Michel Haguenauer

Personal information
- Nationality: France
- Born: 22 January 1916
- Died: 25 August 2000 (aged 84)

Medal record
Representing France
World Table Tennis Championships
| Bronze medal – third place | 1936 | Men's team |
| Bronze medal – third place | 1939 | Men's doubles |
| Bronze medal – third place | 1947 | Men's team |
| Silver medal – second place | 1948 | Men's team |
| Bronze medal – third place | 1950 | Men's team |
| Bronze medal – third place | 1953 | Men's team |
| Silver medal – second place | 1954 | Men's doubles |

= Michel Haguenauer =

French table tennis player (1916–2000)

Michel Haguenauer (1916–2000), was a male French international table tennis player.

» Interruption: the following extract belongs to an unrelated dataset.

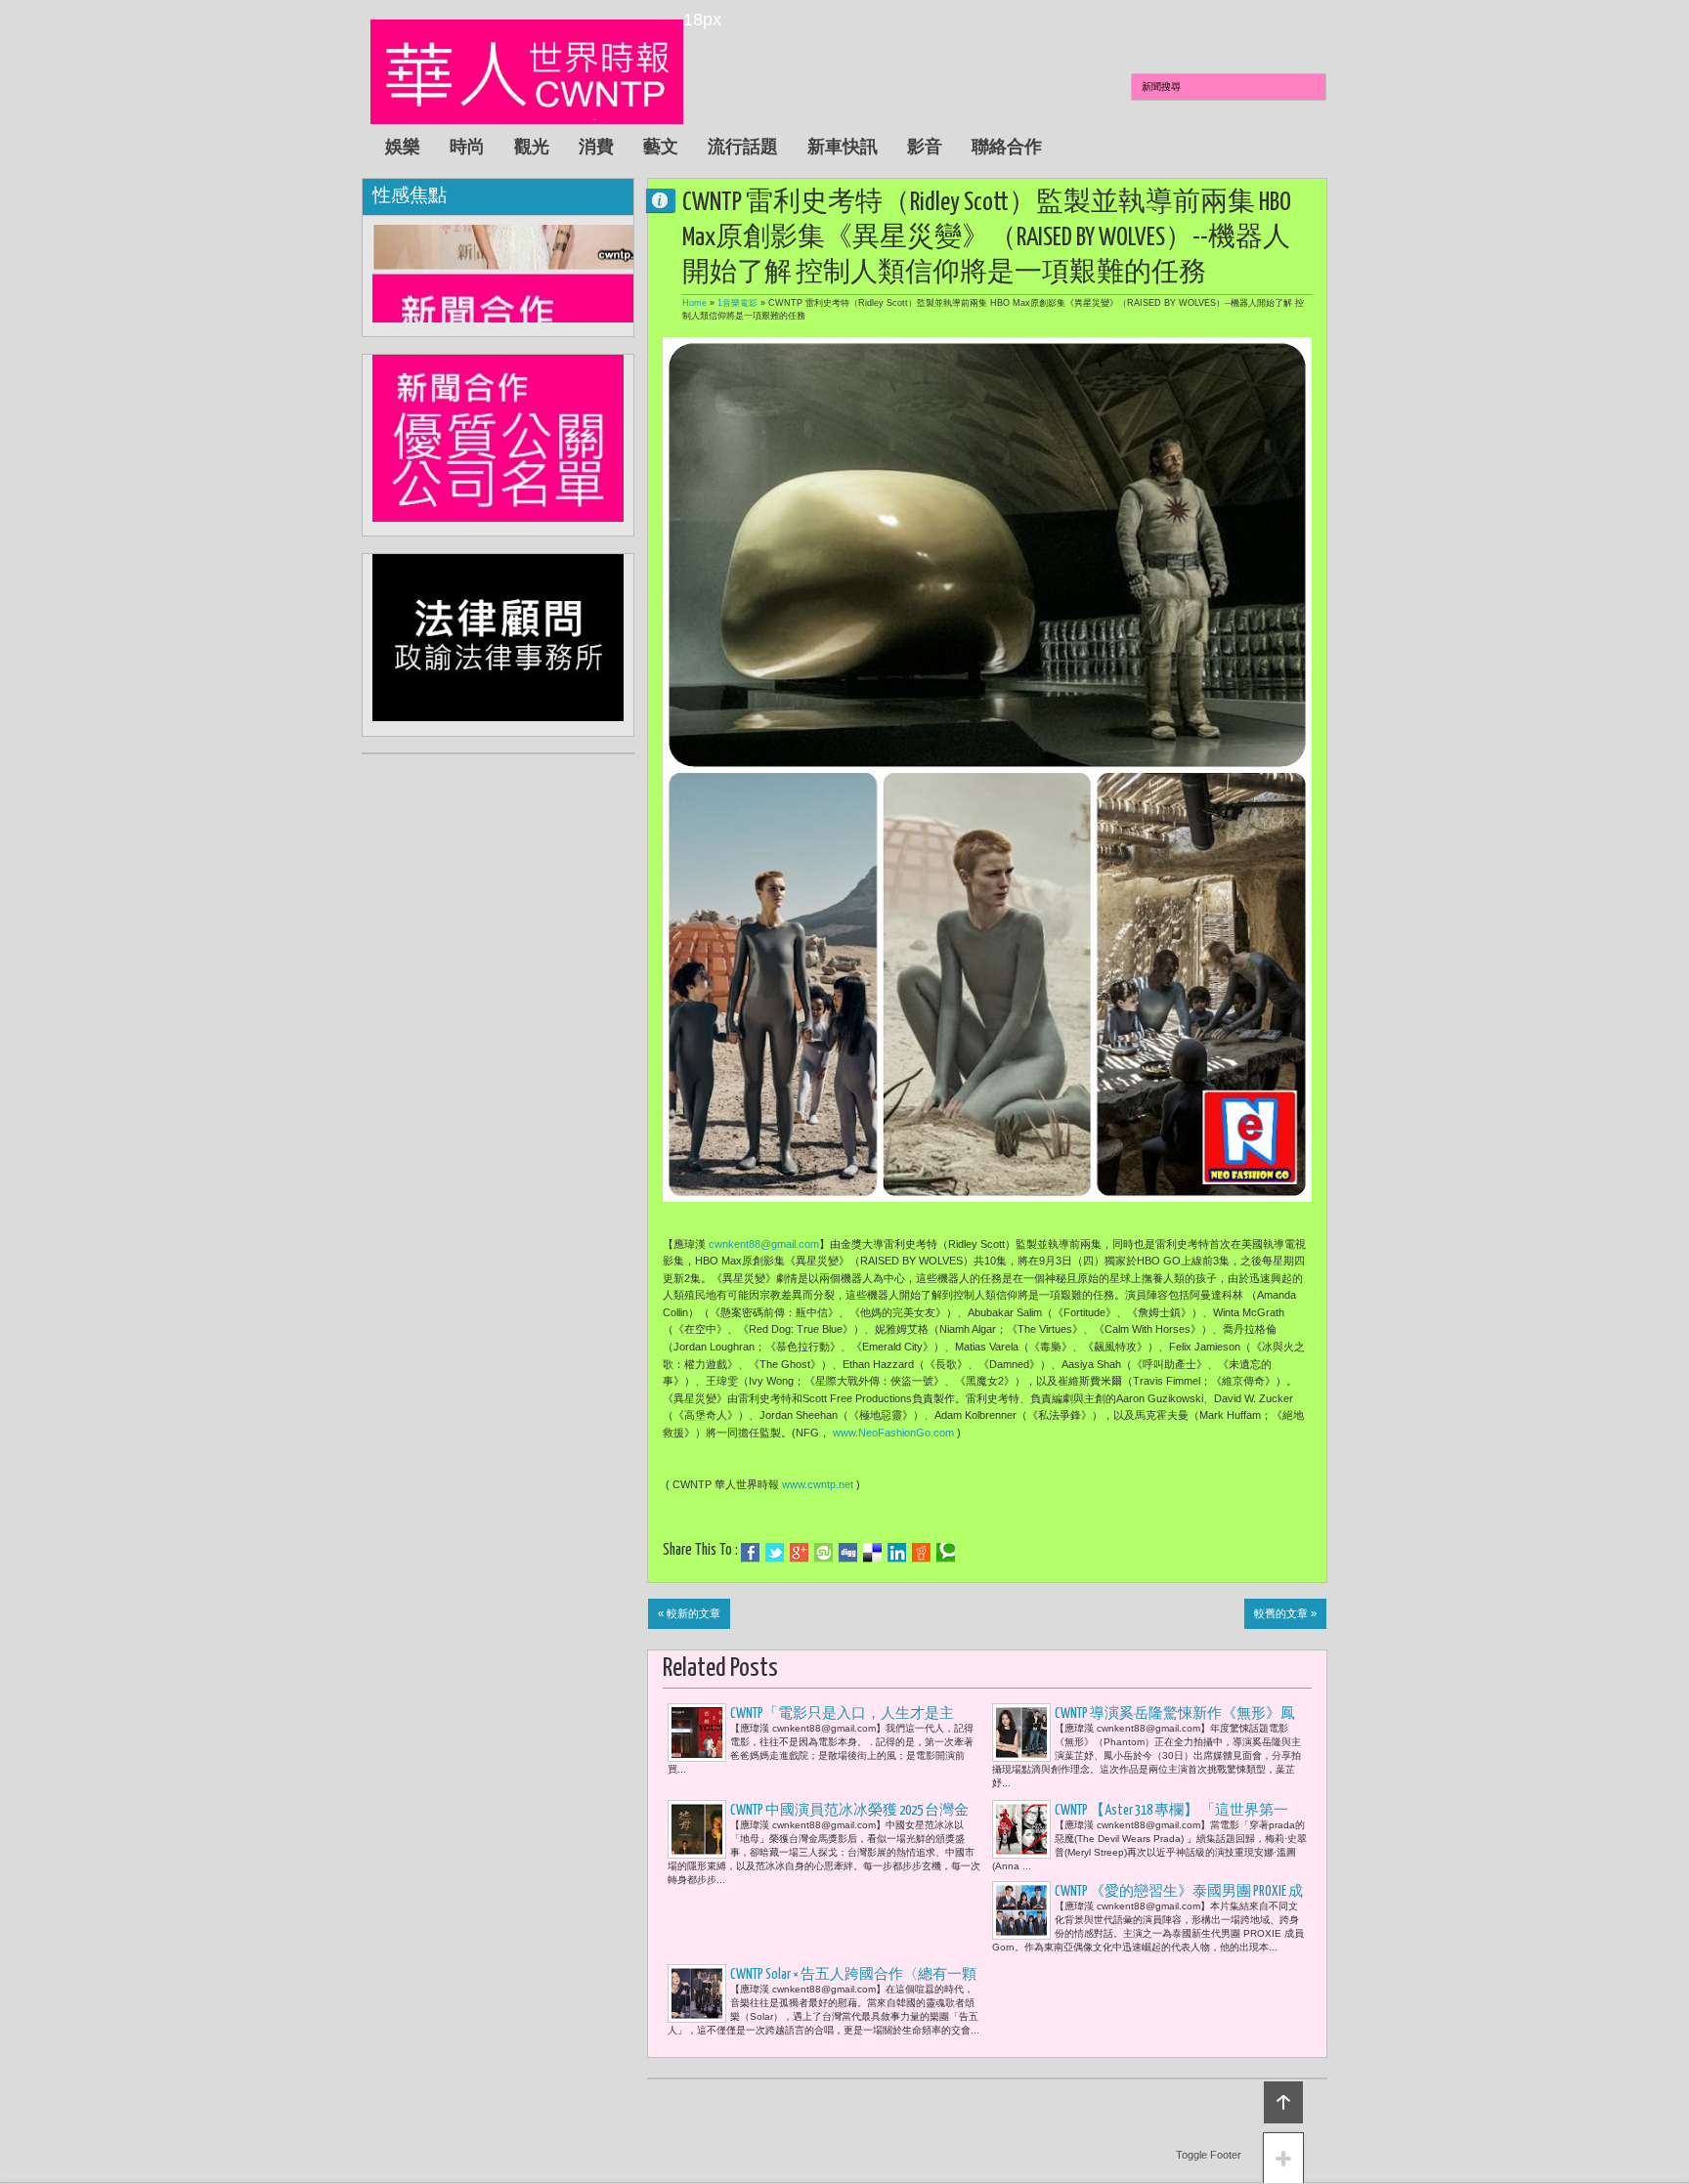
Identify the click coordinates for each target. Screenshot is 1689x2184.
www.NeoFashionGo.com (893, 1432)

He won a five medals in the team event at the World Table Tennis Championships. In addition he won a bronze medal at the 1939 World Table Tennis Championships in the men's doubles with Raoul Bedoc and in 1954 he won a silver medal at the 1936 World Table Tennis Championships in the men's doubles with the legendary Viktor Barna.

He won 22 French national titles including eight singles events between 1933 and 1950. He famously played in a match against Marin Vasile-Goldberger that lasted 7 hours 35 minutes before the match was stopped.

He was elected "glory of French sport", and his name is engraved at the Stade Pierre de Coubertin (Paris).